Face à la montée inquiétante du phénomène des enfants-soldats en Haïti, la Police nationale d’Haïti (PNH), dans une note publiée le 5 mars 2026 sur le réseau X, reconnaît publiquement que ses moyens restent insuffisants pour endiguer cette dérive dramatique.
Selon la PNH, les gangs recrutent désormais des enfants de plus en plus jeunes pour soutenir leurs activités criminelles. Les plus jeunes, âgés de 8 à 10 ans, servent souvent de guetteurs, tandis que ceux de 11 à 14 ans sont armés et envoyés en première ligne lors des affrontements. Une réalité alarmante qui complique considérablement l’intervention policière.
Toujours d’après la note diffusée par l’institution sous la direction d’André Jonas Vladimir Paraison, cette stratégie macabre des chefs de gang place les policiers devant un dilemme moral extrêmement difficile. Les forces de l’ordre se retrouvent parfois confrontées à des mineurs manipulés et enrôlés dans la violence, une situation qui rend les opérations encore plus délicates sur le terrain, révèle la note.
La police souligne également le manque flagrant de structures adaptées pour accueillir ces enfants lorsqu’ils sont soustraits à l’influence des gangs. La Brigade de Protection des Mineurs (BPM) ne dispose que d’une grande chambre et d’aucun centre spécialisé pour assurer leur détention ou leur réinsertion.
Face à cette urgence, la PNH appelle à une réponse urgente et multidimensionnelle.
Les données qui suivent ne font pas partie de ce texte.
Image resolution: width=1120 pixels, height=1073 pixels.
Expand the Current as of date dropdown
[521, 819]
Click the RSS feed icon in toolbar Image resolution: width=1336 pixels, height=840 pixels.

L’institution policière exhorte l’État, l’IBESR, l’UNICEF et d’autres partenaires à intervenir rapidement sur les plans éducatif, social et institutionnel afin d’éviter qu’une génération entière d’enfants haïtiens ne soit irrémédiablement happée par la violence des gangs.
De son côté, l’UNICEF a indiqué, dans un communiqué publié le 12 février 2026, que le nombre d’enfants recrutés par des groupes armés en Haïti aurait augmenté d’environ 200 % en 2025. L’agence des Nations unies tire la sonnette d’alarme et appelle à une action immédiate pour protéger une jeunesse menacée par la violence et la précarité.